For close to a decade I’ve been “banging on” about celebrants like you creating content for your couples. It’s the easiest play in my opinion. You share wisdom, expertise, heart, and opinion, and in return you get clients who aren’t shopping for price but they’re shopping for you and you alone.
But something I’ve not really communicated when I’m talking about content creation is the idea that there’s a bigger plan at play. There’s something larger at stake. I’m talking about rabbit holes.
Wikipedia explains it well:
“Down the rabbit hole” is an English-language idiom or trope which refers to getting deep into something, or ending up somewhere strange. Lewis Carroll introduced the phrase as the title for chapter one of his 1865 novel Alice’s Adventures in Wonderland, after which the term slowly entered the English vernacular. The term is usually used as a metaphor for distraction. In the 21st century, the term has come to describe a person who gets lost in research or loses track of time while using the internet.
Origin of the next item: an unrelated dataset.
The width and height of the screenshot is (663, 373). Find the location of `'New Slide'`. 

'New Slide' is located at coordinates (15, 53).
Your job is to create a you-themed and you-smelling rabbit hole for your clients to fall down.
They’ll find you through one small piece of content, whether it’s a listing on Google, or a social media post, and then if you’ve whet their appetite well enough, they’ll come looking for more, and hopefully by the time they do that, you’ve made more.
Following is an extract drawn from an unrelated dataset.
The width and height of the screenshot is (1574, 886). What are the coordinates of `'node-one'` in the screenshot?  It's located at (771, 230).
You’ve been posting meaningful and interesting content on social for years now.
You’ve been blogging, podcasting, vlogging, streaming, whatever, consistently and qualitatively for a long time, and they get to experience all of it as they fall down your rabbit hole.
The only problem is that the easiest way to do something for a long time is to do it for a long time, and if you haven’t been, then the best time to start doing something like this for a long time, is today.